Parmi les rendez-vous manqués, la venue d’Emmanuel Macron en février 2018 pour un hommage au préfet Érignac mort 20 ans plus tôt, reste dans toutes les têtes des élus locaux.
Des nationalistes “humiliés” en février 2018
André Fazi, politologue et maître de conférences à l’université de Corse, résume cette visite présidentielle au HuffPost:“Ce déplacement a été compris par les nationalistes non seulement comme une fin de non-recevoir, mais comme une volonté de les humilier. D’abord à Ajaccio lors du discours d’hommage au préfet; puis à Bastia où les élus locaux ont été fouillés au corps au vu de tous, avant d’écouter un discours écartant toutes les principales demandes de la nouvelle majorité territoriale et annonçant par moments une sorte de reprise en main étatique.”
Le sociologue Jean-Louis Fabiani y a vu lui “un point de bascule” après une visite “ostentatoire” du président. Ce jour-là, “l’arrogance macronienne a touché de plein fouet la susceptibilité corse”, analyse-t-il.
Selon lui, “la venue de Macron permet aux deux fractions nationalistes (Inseme per a Corsica, le parti non violent de Gilles Simeoni; et Corsica libera, qui ne condamne pas la lutte armée, NDLR) de se retrouver, en s’opposant de manière unique au pouvoir central”. Malgré tout, “beaucoup de Corses restent anti-nationalistes, et beaucoup de gens qui ont voté pour les nationalistes sont aujourd’hui déçus par leur politique et s’interrogent sur leurs capacités à exercer au gouvernement régional.”
Le député Jean-Félix Acquaviva estime lui que “la population croit encore au projet politique” des nationalistes, notamment avec cette opération ”île morte” le jeudi 4avril de midi à 18h. Il note surtout la “responsabilité” des nationalistes qui tendent la main à Emmanuel Macron dans l’espoir d’un compromis. Mais il met en garde: “Ce sera un point de départ. Si (cette visite) n’est pas suivie d’effets, nous prolongerons nos actions. Il n’y aura pas de renoncement.”

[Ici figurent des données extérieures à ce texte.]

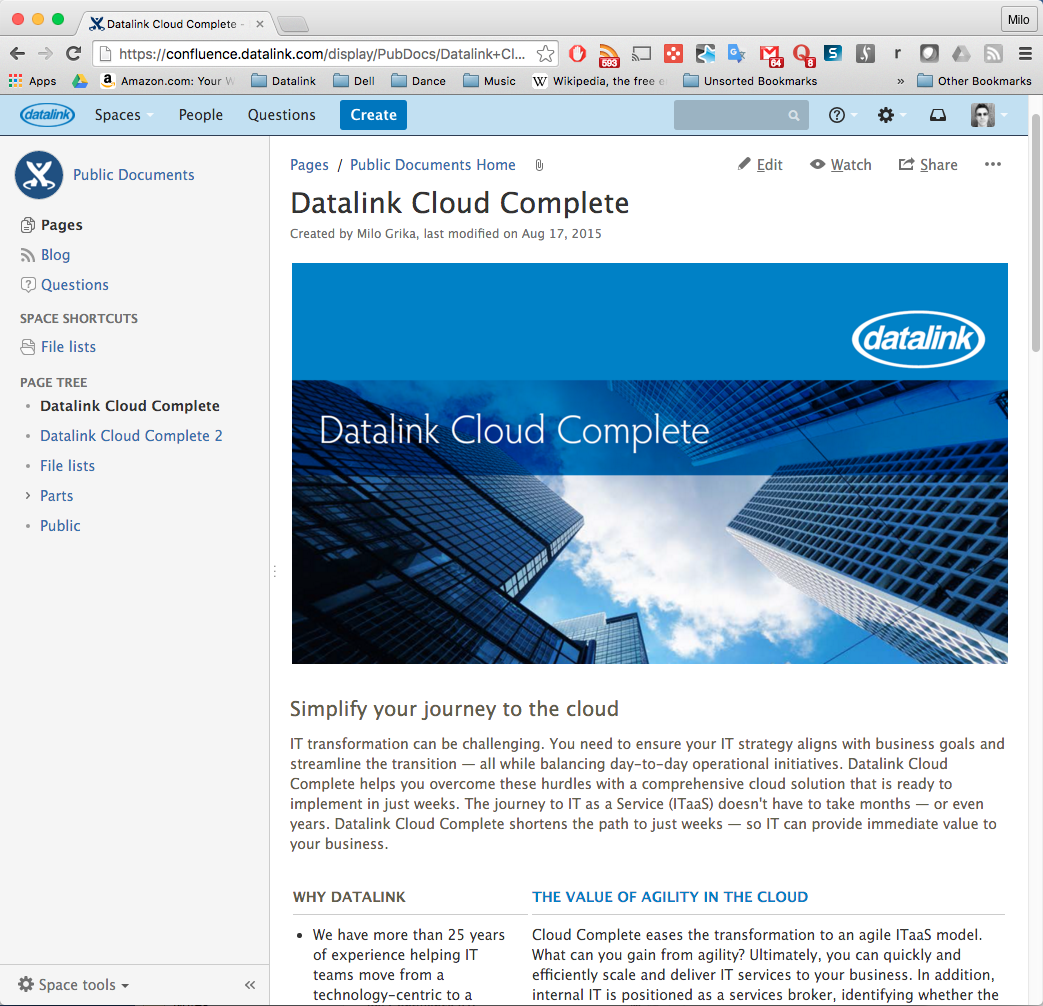Open Datalink Cloud Complete 2 page
Screen dimensions: 1043x1006
(x=131, y=436)
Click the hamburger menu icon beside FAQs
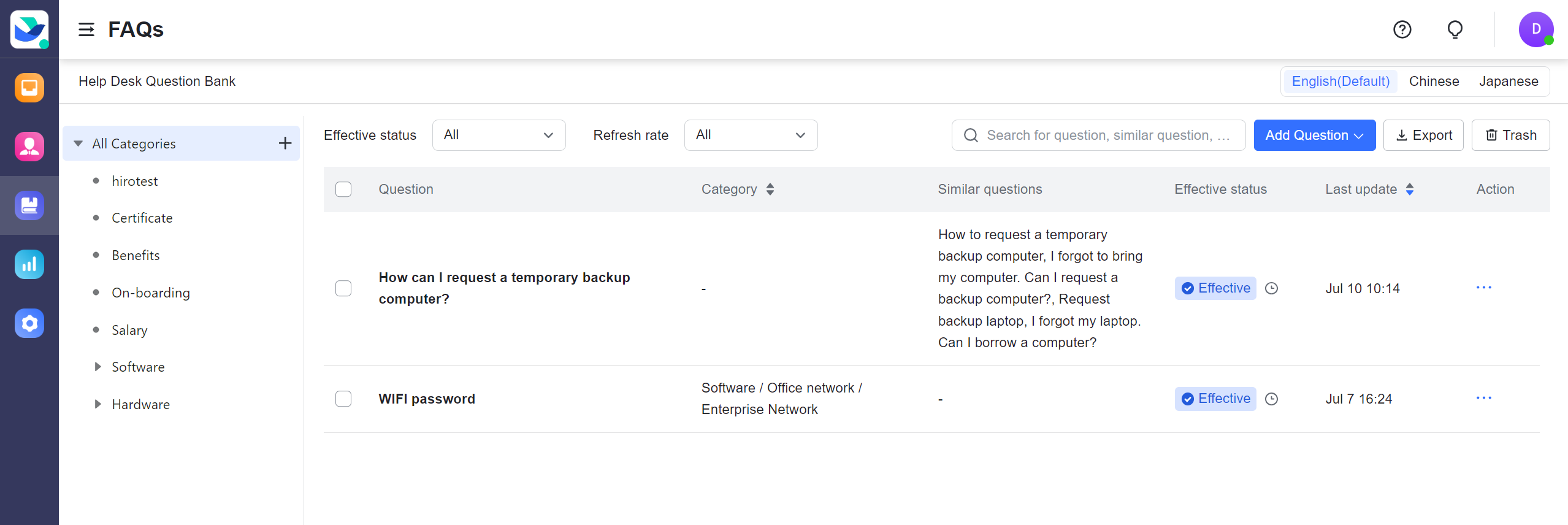Viewport: 1568px width, 525px height. click(86, 29)
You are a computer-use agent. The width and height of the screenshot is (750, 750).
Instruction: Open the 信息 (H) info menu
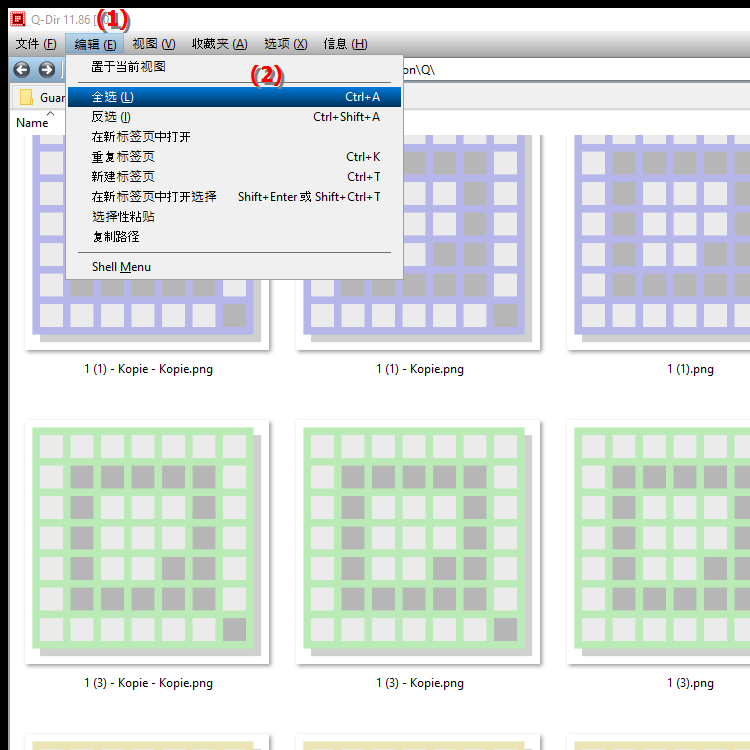pyautogui.click(x=345, y=44)
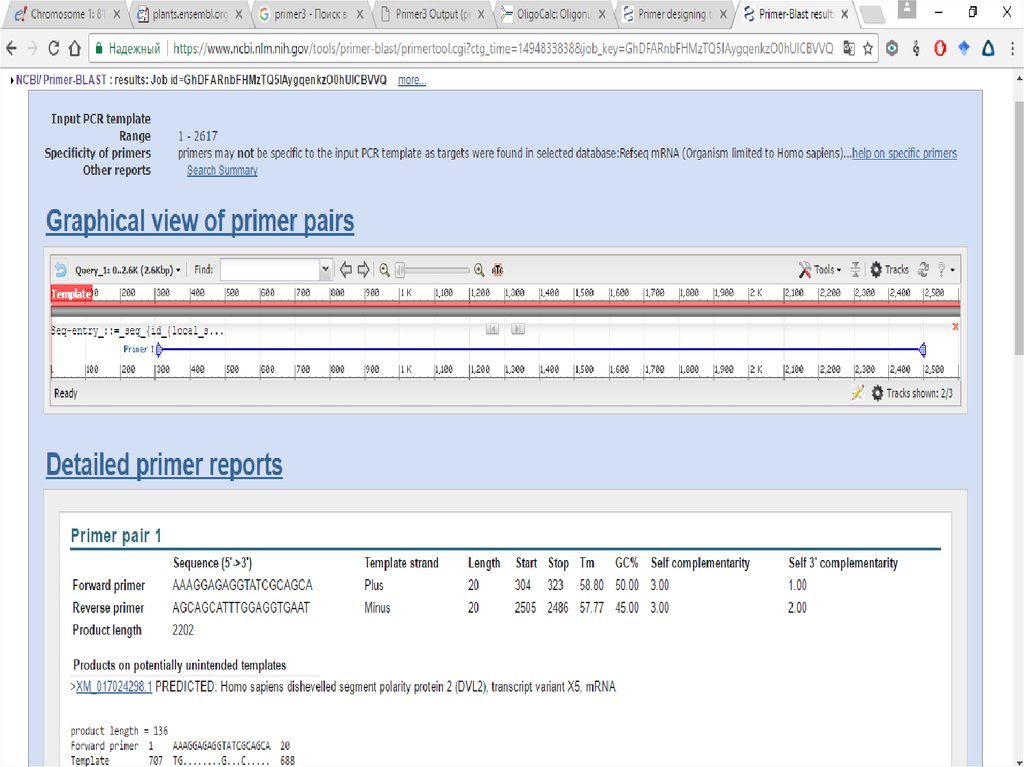Open the Query_1 range dropdown
This screenshot has height=767, width=1024.
(128, 270)
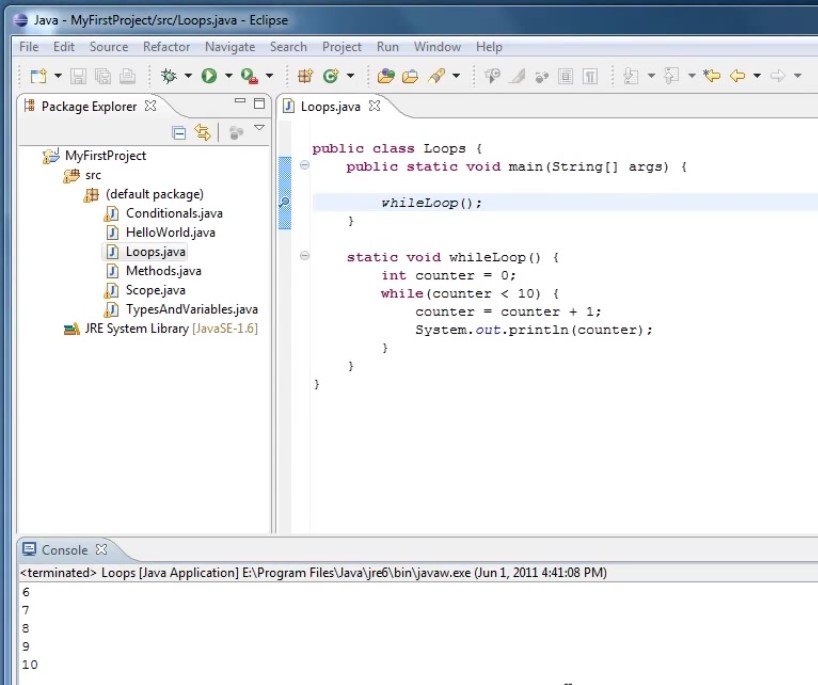Toggle Link with Editor in Package Explorer
Screen dimensions: 818x685
(203, 132)
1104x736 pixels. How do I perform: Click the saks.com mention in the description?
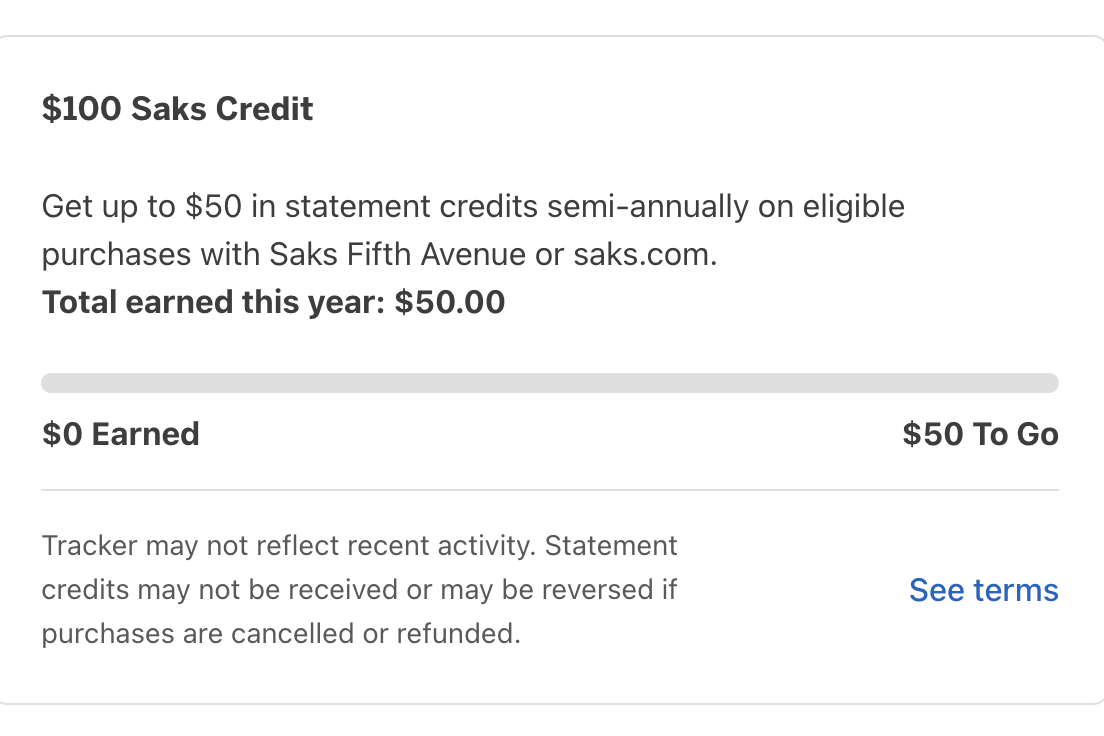click(x=646, y=253)
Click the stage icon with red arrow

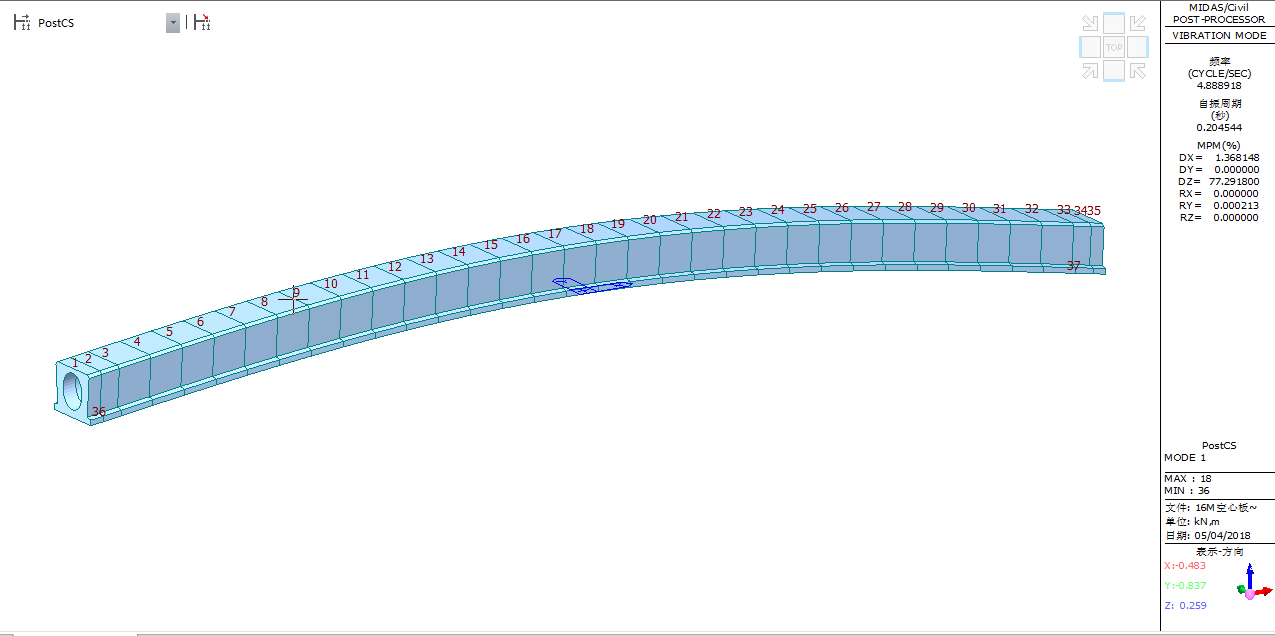tap(203, 22)
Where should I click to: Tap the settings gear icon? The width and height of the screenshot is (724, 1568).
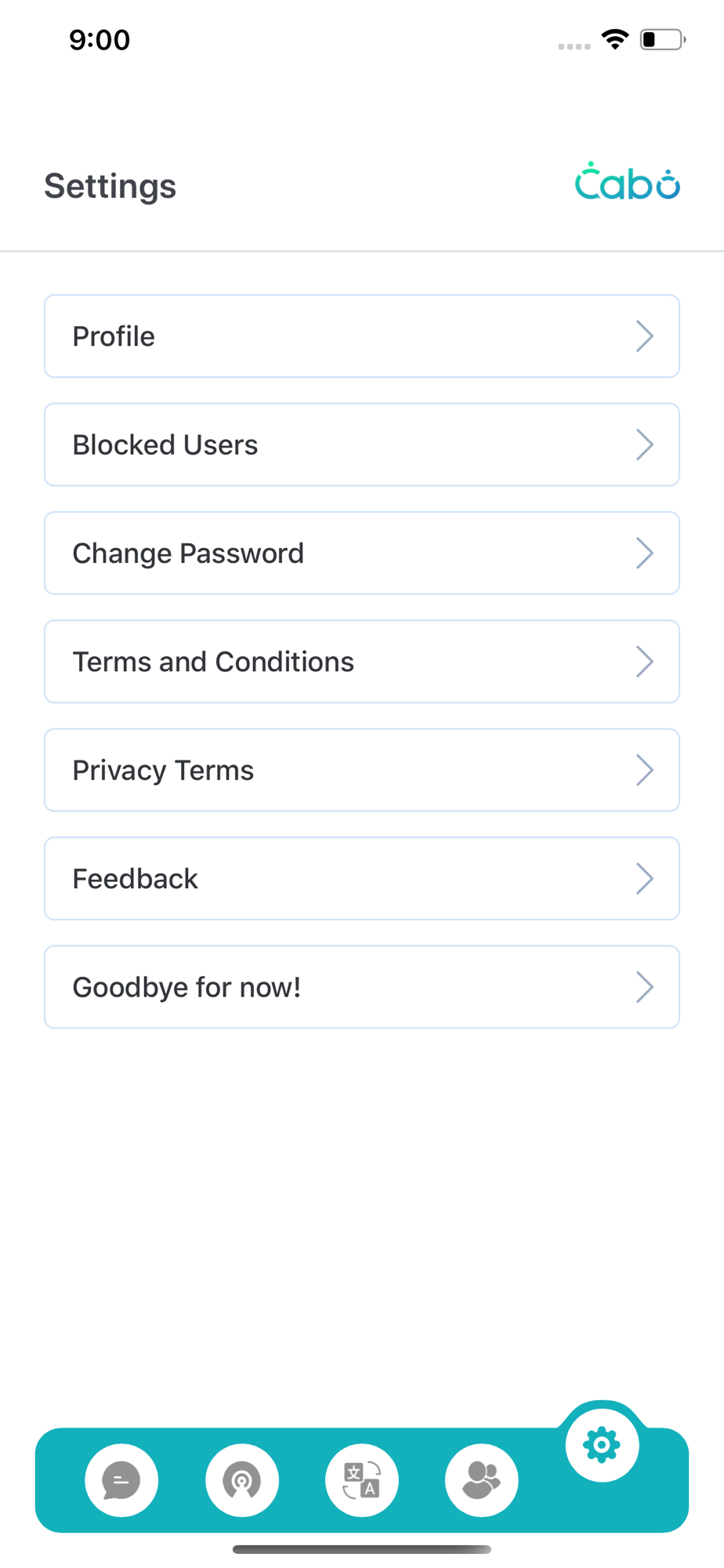coord(602,1445)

Les dirigeants nationalistes, qui avaient annoncé boycotter cette dernière étape du grand débat avec Emmanuel Macron en Corse, l’ont “invité” mercredi à venir ”échanger” jeudi matin à l’Assemblée de Corse. Une invitation rapidement refusée par le chef de l’État. L’Élysée a toutefois ajouté que “le président de la République est tout à fait disponible pour un échange avec MM. Simeoni et Talamoni à Cozzano ou à Paris dès qu’ils le souhaiteront”.